For many professions, there is an initial background check where the applicant signs a release (it may even be a limited power of attorney) allowing the entity access to otherwise inaccessible databases: juvenile records, medical records, etc… Not signing the release terminates the candidacy. It need not be .Gov or .mil positions either; I know that state Bar associations do things this way, and I suspect state Medical Boards do it too.

Further, the candidate is told that lying about the offense is going to ruin their candidacy faster than just about any offense. So tell the truth. Lies of omission are still lies. A drug offense, or drug use, like you use in your example, need not be disqualifying, though it will trigger further investigation into whether the candidate is an addict, a repeat offender, or is otherwise untrustworthy. Is the behavior that led to the offense or issue, still around to cause a further offense or issue? If not, then I don’t
believe it will be dispositive. People make mistakes in life, and can learn from them.

Lying about it skips all of those intermediate investigatory steps and tells them right away the candidate is untrustworthy.
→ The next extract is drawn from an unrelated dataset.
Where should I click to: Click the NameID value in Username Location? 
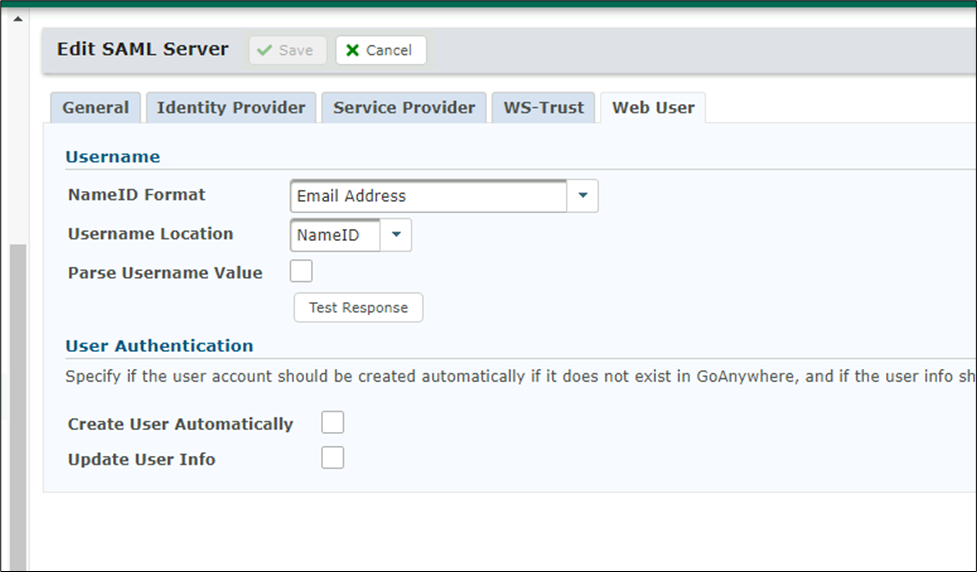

Do a search for chefguy’s explanation of the background check and security clearance process. It was involved and informative.

I agree. However, everything a candidate admits that the government *wouldn’t *have found out anyway is one more thing reducing their chances. This suicide attempt is probably a 75% reduction in this candidate’s chances. (versus 100% if they are caught lying, like you said). And a signed document doesn’t let the government know which clinic to call. Can they figure it out from bank records or insurance records? It depends.

I’m… well fuckit, y’all already know my connection with the psychiatric field.

In case you don’t… for the benefit of such hypothetical person, I’m an escaped paranoid schizophrenic in the patients’ rights movement and have a very critical opinion of psychiatry, I oppose forced treatment in all cases and fully informed consent for all instances of pyschiatric medicine; I hold that the latter essentially would consist of the profession withdrawing all of its claims to know what the fuck it’s doing and to admit that the chemicals they prescribe are neither curative nor safe. Etc

Yeah, no one gets a clean bill of mental health. If you’ve ever, under any circumstances, received a psychiatric diagnosis, the future shrinks, assuming they know this, will most likely diagnose you as having the same thing, either “in remission” or as a an active / relapse occurrence.